For tumor-specific applications, antibodies like TsCD146 mAb that specifically recognize tumor CD146 without binding to vascular CD146 offer significant advantages for both diagnostic and therapeutic purposes .

How can researchers validate the specificity of CD146 antibodies in their experimental systems?

Rigorous validation of CD146 antibody specificity should include:

  • Cell panel testing: Test the antibody against:

    • Multiple CD146-positive cancer cell lines (e.g., melanoma, pancreatic cancer)

    • CD146-negative cell lines as negative controls (e.g., Lovo colorectal cancer cells)

    • Normal CD146-expressing cells (e.g., HUVEC, HMEC-1, HUA-SMC)

  • Expression correlation: Verify CD146 expression in test cells at both:

    • mRNA level using RT-PCR with primers directed against the extracellular portion of CD146

    • Protein level using ELISA on cell lysates

  • Multi-technique confirmation: Confirm antibody specificity using complementary techniques:

    • Flow cytometry to assess cell surface binding

    • Immunofluorescence to evaluate tissue section staining patterns

    • Western blot to confirm recognition of the appropriate molecular weight band (~118-140 kDa)

  • Co-staining experiments: For tissue sections, perform co-staining with established markers (e.g., CD31 for endothelial cells) to confirm cell-type specificity .

  • Competitive binding: Perform blocking experiments with recombinant CD146 to confirm binding specificity .

For research focused on tumor-specific CD146, validation should specifically demonstrate differential binding between tumor and normal tissues expressing CD146 .

How can CD146 monoclonal antibodies be optimized for immunohistochemical detection of tumors?

Optimizing CD146 monoclonal antibodies for immunohistochemical detection of tumors requires:

  • Tissue preparation considerations:

    • Fixation method: Formalin-fixed, paraffin-embedded (FFPE) tissues may require antigen retrieval to expose CD146 epitopes

    • Fresh frozen sections may better preserve native CD146 conformation for certain antibody clones

  • Antibody selection:

    • For general CD146 detection, standard CD146 antibodies like clone OJ79c can be used

    • For tumor-specific detection, specialized antibodies like TsCD146 mAb are recommended to avoid cross-reactivity with vascular CD146

  • Protocol optimization:

    • Titrate antibody concentration to determine optimal signal-to-noise ratio

    • Include positive controls (known CD146-positive tumors) and negative controls (CD146-negative tissues)

● **TASK DIRECTIONS**
In the text on CD146 antibodies, which cell line is named as a CD146-negative control?

● **Stored data entries**
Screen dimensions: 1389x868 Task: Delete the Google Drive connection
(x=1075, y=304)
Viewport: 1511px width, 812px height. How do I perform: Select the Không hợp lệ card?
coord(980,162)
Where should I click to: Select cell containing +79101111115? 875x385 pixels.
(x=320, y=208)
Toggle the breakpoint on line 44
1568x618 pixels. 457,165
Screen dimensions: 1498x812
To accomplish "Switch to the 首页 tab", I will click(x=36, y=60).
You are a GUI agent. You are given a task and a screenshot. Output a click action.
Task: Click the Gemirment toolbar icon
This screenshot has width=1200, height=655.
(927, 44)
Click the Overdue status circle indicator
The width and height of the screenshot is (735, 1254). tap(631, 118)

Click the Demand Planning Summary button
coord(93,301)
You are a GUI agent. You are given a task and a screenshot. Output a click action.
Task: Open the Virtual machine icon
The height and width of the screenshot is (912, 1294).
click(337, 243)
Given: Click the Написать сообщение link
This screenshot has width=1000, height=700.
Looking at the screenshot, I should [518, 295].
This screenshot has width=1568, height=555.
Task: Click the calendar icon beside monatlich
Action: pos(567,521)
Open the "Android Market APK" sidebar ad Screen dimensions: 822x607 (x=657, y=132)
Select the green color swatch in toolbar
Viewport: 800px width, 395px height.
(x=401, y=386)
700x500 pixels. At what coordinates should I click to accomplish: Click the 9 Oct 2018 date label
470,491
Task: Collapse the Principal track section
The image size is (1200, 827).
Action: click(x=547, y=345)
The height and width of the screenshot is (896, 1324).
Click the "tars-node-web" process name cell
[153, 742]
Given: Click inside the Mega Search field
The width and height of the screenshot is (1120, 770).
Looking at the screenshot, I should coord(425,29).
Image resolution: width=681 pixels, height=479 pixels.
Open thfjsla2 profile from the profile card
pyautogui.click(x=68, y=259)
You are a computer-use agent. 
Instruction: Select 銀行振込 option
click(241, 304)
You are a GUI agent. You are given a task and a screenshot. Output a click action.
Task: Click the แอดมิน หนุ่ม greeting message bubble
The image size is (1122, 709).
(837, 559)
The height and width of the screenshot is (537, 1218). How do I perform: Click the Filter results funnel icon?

● **RESPONSE BOX**
Lovo colorectal cancer cells.